Masayoshi Son was born August 11, 1957 in Tosu on the southern Japanese island of Kyushu. He was the second generation to be born in Japan, but under stringent naturalization laws, he was still a Korean citizen. As a first step toward obtaining citizenship, his family had taken on the Japanese surname Yasumoto. Nevertheless, young Masayoshi suffered intense prejudice.
“When I was in kindergarten, some kid hit me in the head with a stone,” he recalled. “It hurt me emotionally, and I decided to try to hide my identity.” Repeated encounters with Japanese racism throughout his life filled Son with what he would later call “the blackness inside.”

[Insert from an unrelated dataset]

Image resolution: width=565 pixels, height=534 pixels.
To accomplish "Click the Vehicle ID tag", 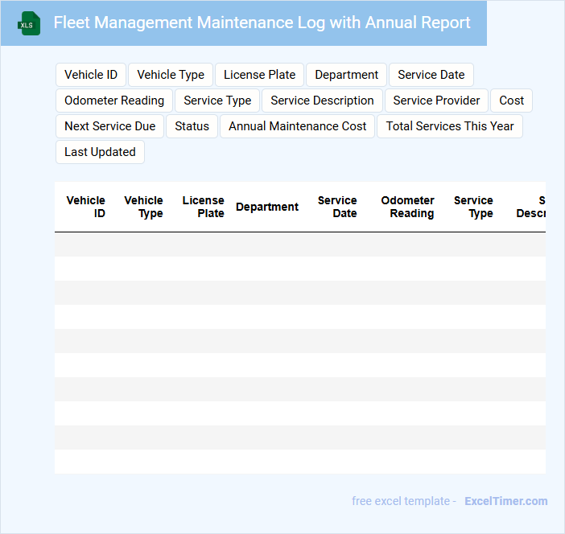I will (91, 75).
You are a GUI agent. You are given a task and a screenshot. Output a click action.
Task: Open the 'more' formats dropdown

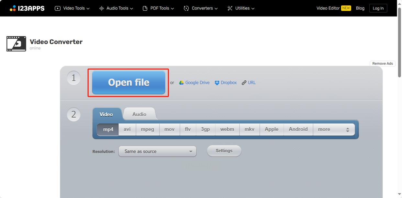click(x=334, y=129)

Masayoshi’s interest in business was sparked at an early age by a father who owned a small business. Business offered a path around many of the social and economic barriers imposed by institutionalized racism. Even banks routinely denied loans to people with Korean surnames.By the time Son was 16, he showed an unusual degree of initiative and perseverance. He sought an interview with one of his business idols, McDonald’s Japan president Den Fujita. After many refusals, Fujita finally relented and agreed to the meeting and advised the persistent young man to learn English and study computer science.
Son lost no time. He was only 16 when he left for South San Francisco to live with family friends. After two years of high school, he got into the University of California at Berkeley. He didn’t follow Fujita’s advice strictly. Son majored in economics, but he did enroll in several computer science courses. He was 19 when he saw a photo of a microchip in a magazine article. He cut it out and carried it with him, convinced that computer technology was the future.

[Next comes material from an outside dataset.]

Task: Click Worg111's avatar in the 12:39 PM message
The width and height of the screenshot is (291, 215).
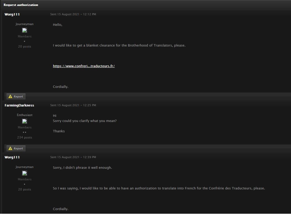Action: click(x=25, y=173)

Deciding that the way to wealth was to invent a device incorporating the computer chip, Son disciplined himself to come up with at least one idea every day. He conceived a pocket multilingual translator and developed it sufficiently to secure a patent. He then sold the patent to Sharp for one million dollars. Sharp incorporated the patent into its highly successful Wizard line of PDAs.

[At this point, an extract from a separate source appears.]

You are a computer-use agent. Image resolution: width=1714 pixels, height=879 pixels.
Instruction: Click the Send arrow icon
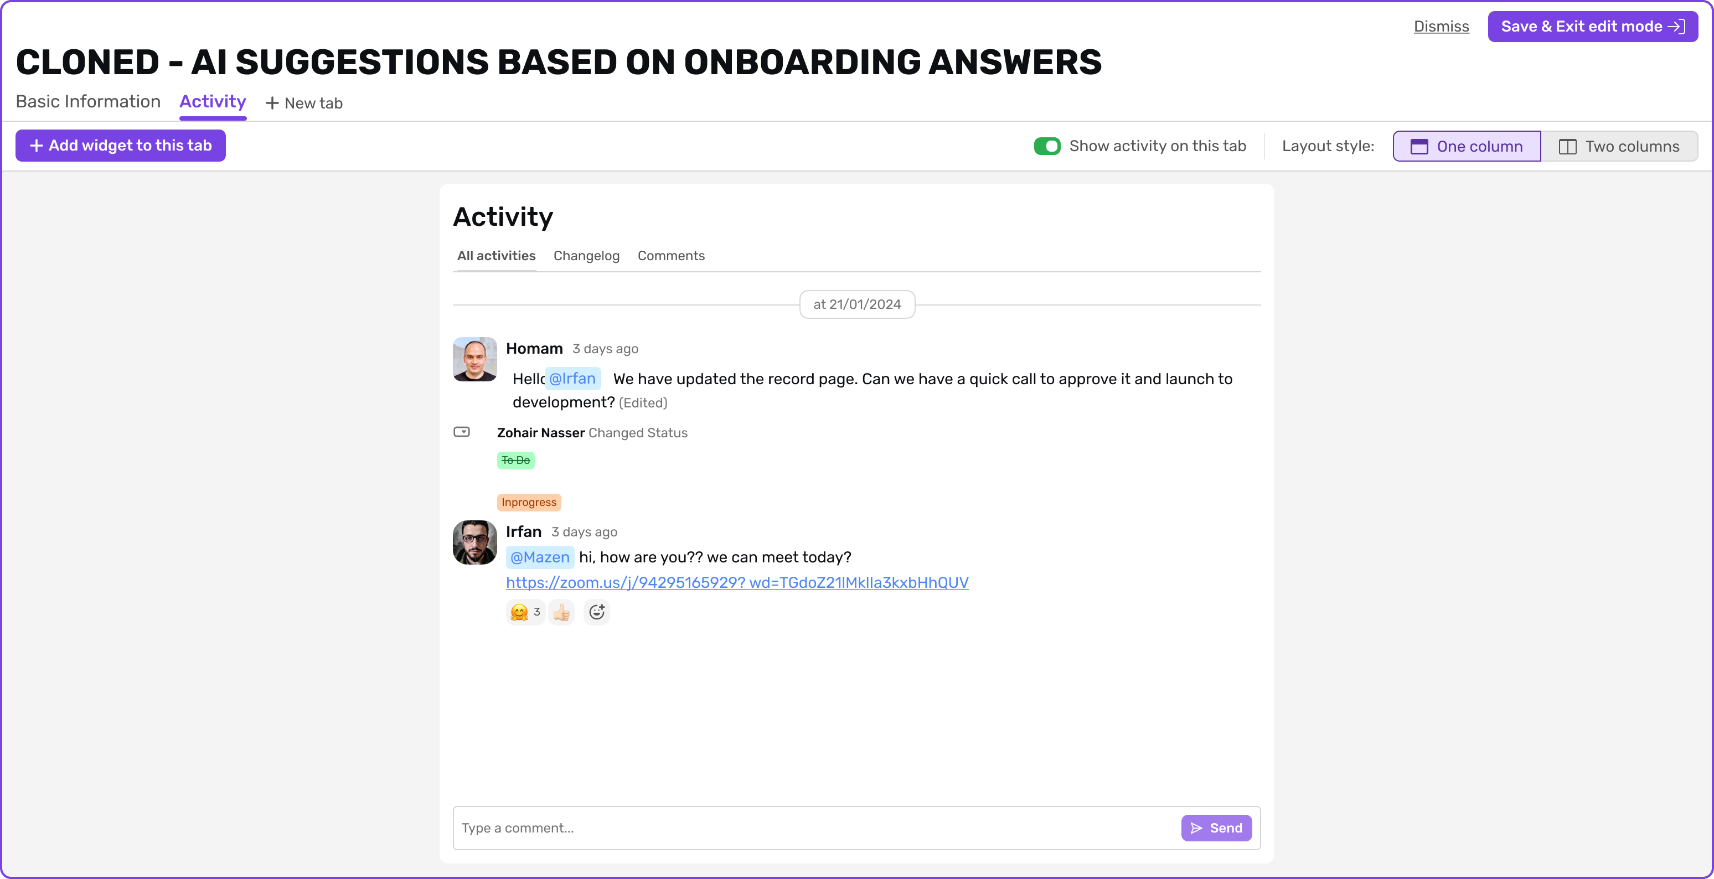[1197, 828]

Son used the million to start a company to import the Space Invaders arcade video games and place them throughout the Berkeley campus. After graduating with a B.A. in economics in 1980, Son founded an Oakland-based computer company called Unison which is now owned by Kyocera. These early ventures taught Son valuable business lessons but didn’t seem to have been particularly lucrative.In 1981 Son kept a promise to his mother and returned to Japan. He started Softbank, Inc to distribute software and computer-related publications to service the demand created by the emergence of small computers. Son put up $80,000 in savings and went to apply for a bank loan. The bankers were leery about lending to a young entrepreneur, especially one of Korean ancestry. Some even made oblique references to his ancestry by remarking on the oddness of his surname. “Okay, I’m a Korean, so what,” shot back Son in exasperation. He did eventually obtain a $1 million loan from Dai-Ichi Kangyo Bank, helping him turn Softbank into a major Japanese distributor and publisher.